金章洙(キム・ジャンス)国防部長官は盧武鉉(ノ・ムヒョン)大統領を遂行して南北首脳会談に行ってきた直後、「西海北方境界線(NLL)を守り抜いたのが首脳会談の成果だ」と述べた。ところが、盧大統領はわずか数日後、「NLLは一方的に引いた作戦禁止線なので、領土線と言えば国民を糊塗すること」と述べた。11月、平壌(ピョンヤン)で行われる南北国防長官会談を控えて、大統領と国防長官の認識がこれほど違うから、NLLの運命が果たしてどうなるのか国民は不安だ。
大統領の言葉はNLLの南側の海を我々の領土と主張できないという意味として解釈される余地が大きい。北朝鮮のNLL再設定の要求を受け入れようとしている意図なら、さらに大変だ。金長官は国会で、「NLLは実体のある領土の概念」だとして、NLLが軍事境界線155マイルの延長である軍事境界線であることを明確に示した。
大統領が考えを変えなければ、長官が所信を捨てなければならないところだ。長官が所信を捨てると、結局、NLL譲歩を前提に南北国防長官会談をしなければならないということになる。
盧大統領は憲法上、韓半島全体が大韓民国の領土なのでNLLは領土線でないというふうに述べた。そのような論理なら、大韓民国の大統領が北側の誰かと会ったのも、南北首脳会談になりえない。憲法の宣言的領土条項とは違って、韓半島には厳然に体制の違う二つの国が存在している。両国は軍事的主敵の関係に置かれている。従って、NLLは明確な境界線であり領土線である。
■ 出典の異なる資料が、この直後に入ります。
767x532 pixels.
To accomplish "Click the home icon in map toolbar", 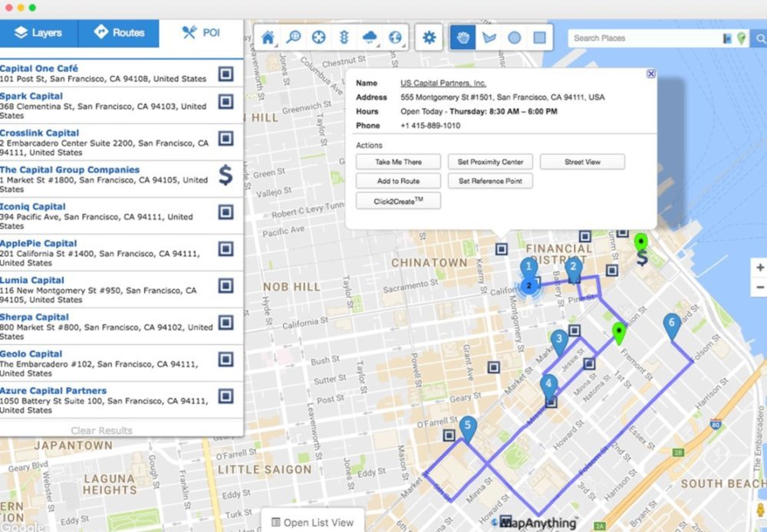I will (x=268, y=38).
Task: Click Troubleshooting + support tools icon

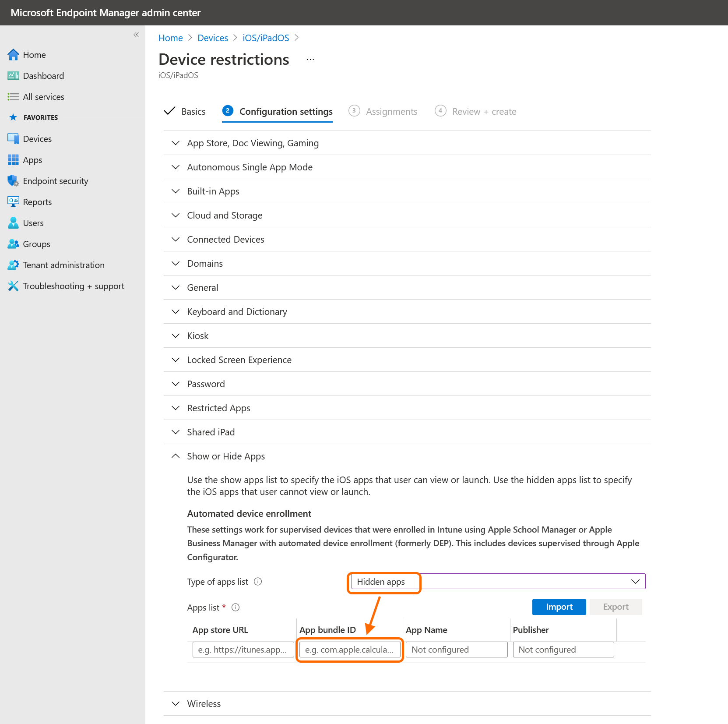Action: coord(13,286)
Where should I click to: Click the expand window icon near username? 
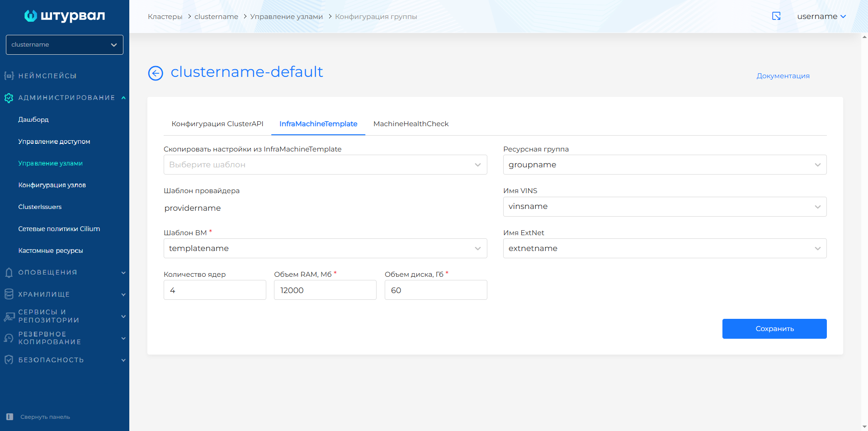[776, 16]
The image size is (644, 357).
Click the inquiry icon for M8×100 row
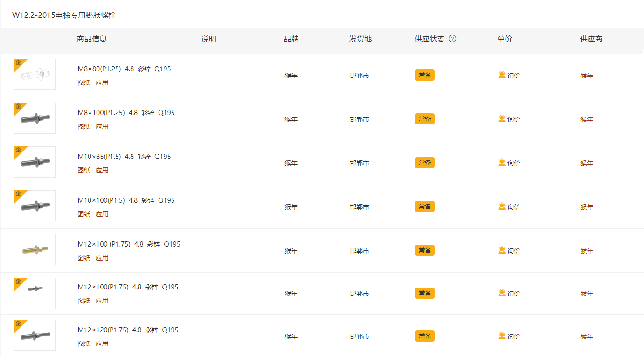coord(502,119)
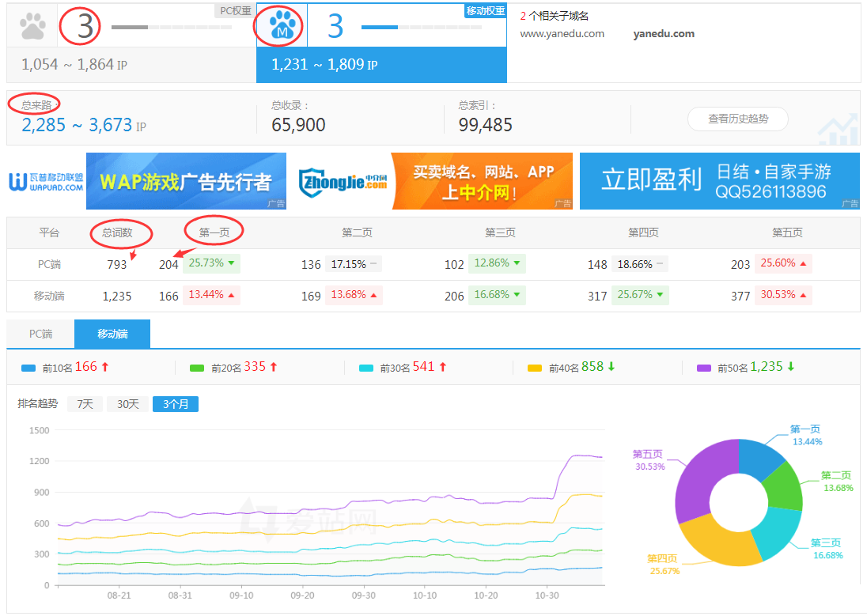Click the blue Baidu mobile weight icon

[x=281, y=25]
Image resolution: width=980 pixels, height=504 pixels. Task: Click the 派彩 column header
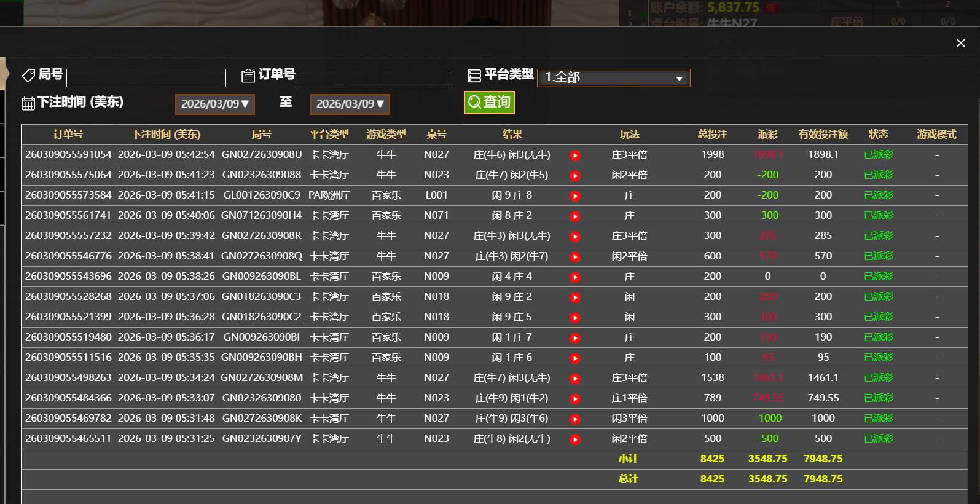tap(767, 134)
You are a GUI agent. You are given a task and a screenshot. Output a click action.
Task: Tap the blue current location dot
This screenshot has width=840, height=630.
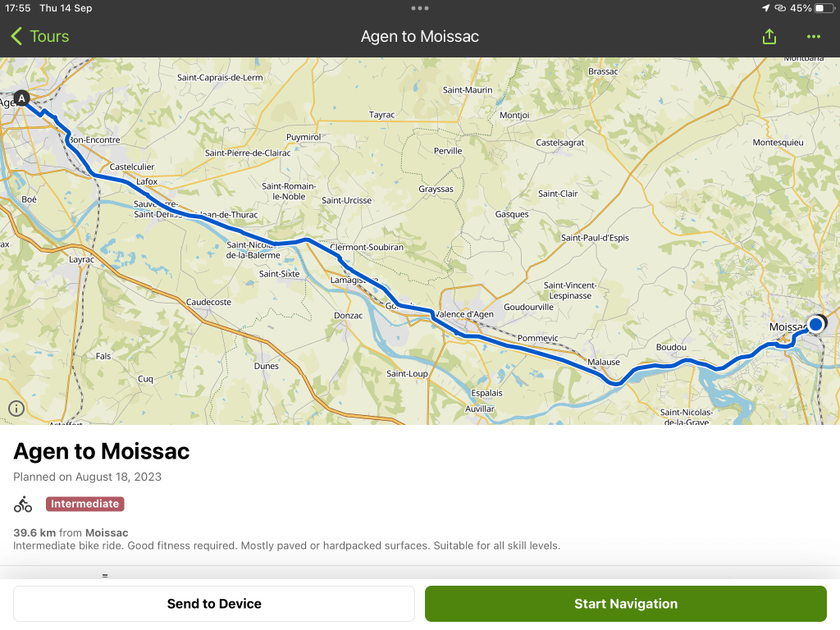tap(815, 324)
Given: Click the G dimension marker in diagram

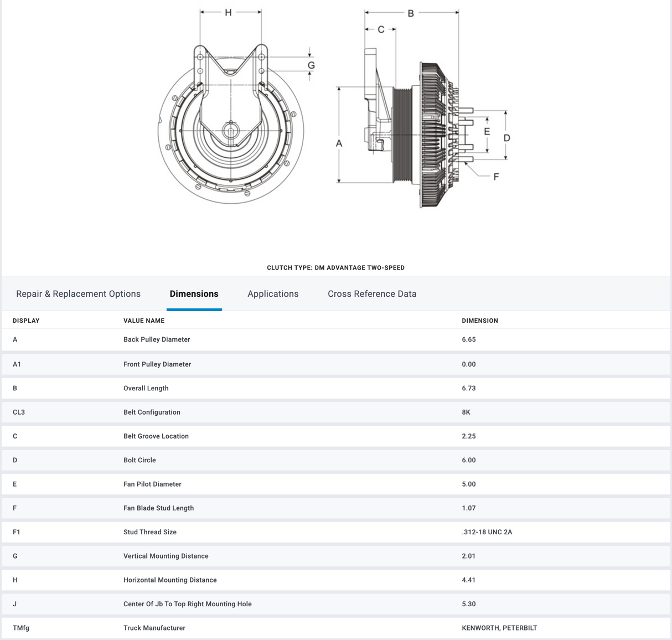Looking at the screenshot, I should [x=311, y=65].
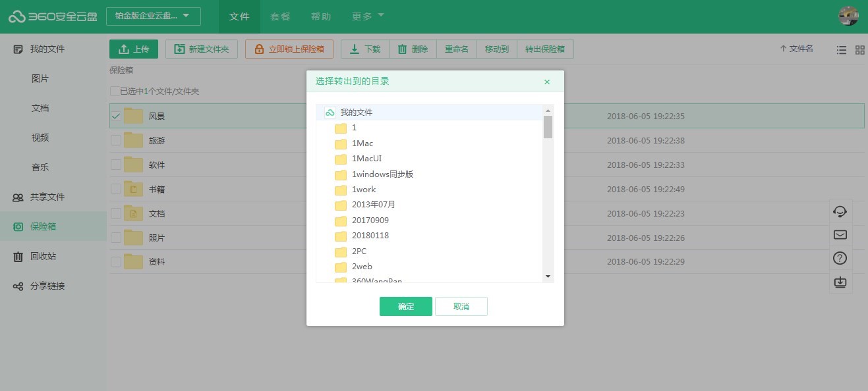This screenshot has width=868, height=391.
Task: Uncheck the 风景 folder checkbox
Action: [116, 117]
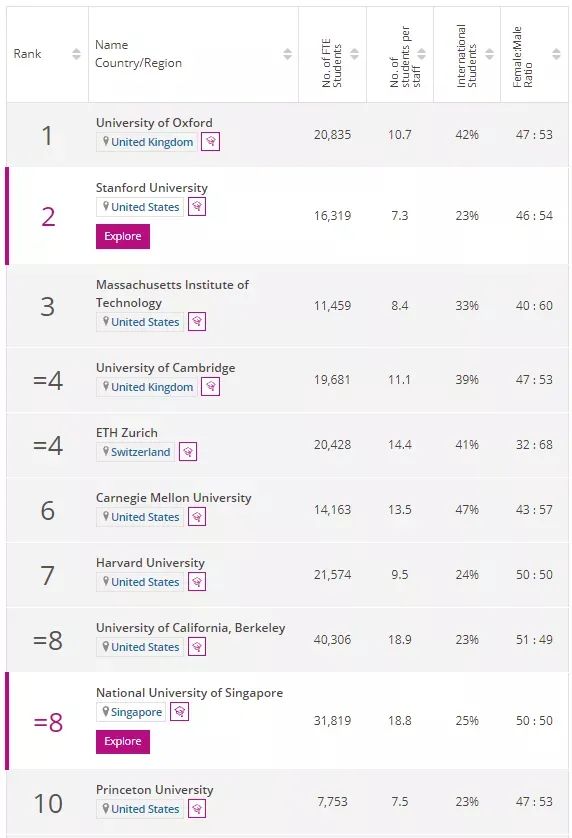Sort by Female:Male Ratio column arrows
572x838 pixels.
(556, 54)
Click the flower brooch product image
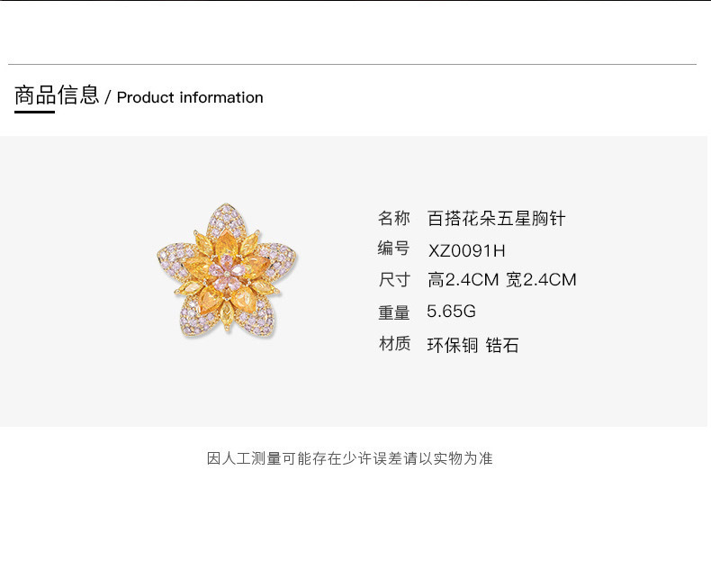Screen dimensions: 711x588 coord(227,271)
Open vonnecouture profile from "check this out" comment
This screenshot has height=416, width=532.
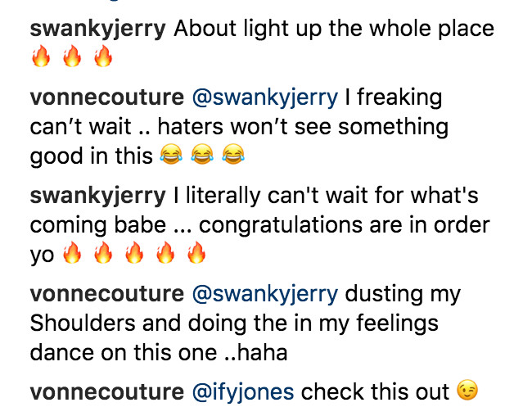coord(106,392)
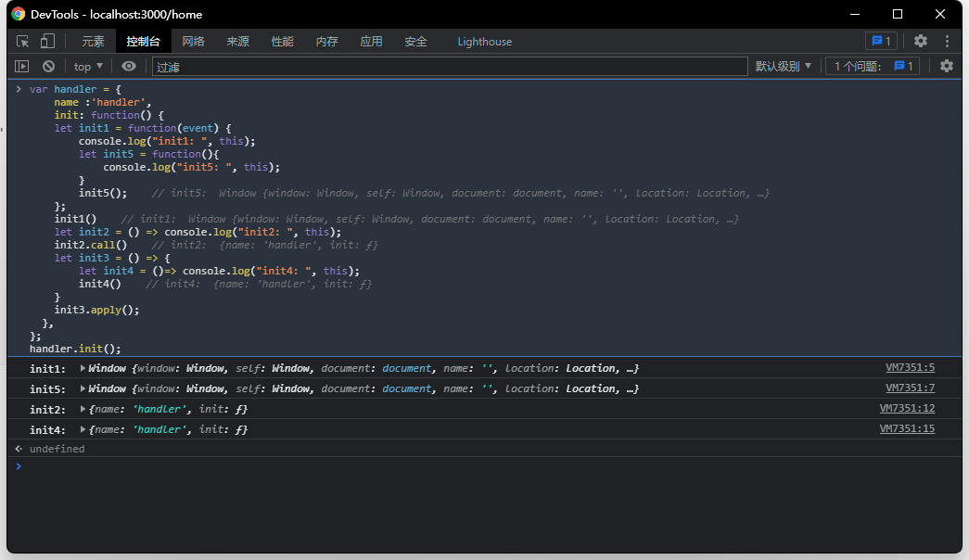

1991年南北基本合意をまとめる際、韓国側代表を務めた李東馥(イ・ドンボク)元国会議員は、海州(ヘジュ)港における民間船舶の直通行、西海平和協力特別地帯および南北共同魚路区域の設定が推進される場合、北朝鮮はNLLを無力化する絶好のチャンスを迎えることになると警告する。京畿(キョンギ)大学政治専門大学院のナム・ジュホン教授も、「軍事問題は信頼の構築を最優先にし、最後にNLLのような不可侵領域の問題を取り扱うのが正常だ」とし、国防長官会談そのものに否定的な見解を示した。
金長官はNLLに対する当初の所信と違って、大統領を意識して曖昧な態度を見せる気味もある。金長官が南北国防長官会談で我々の安保と直決するNLLの無力化を助ければ、大韓民国の国防長官として拭いきれない間違いを犯すことになるだろう。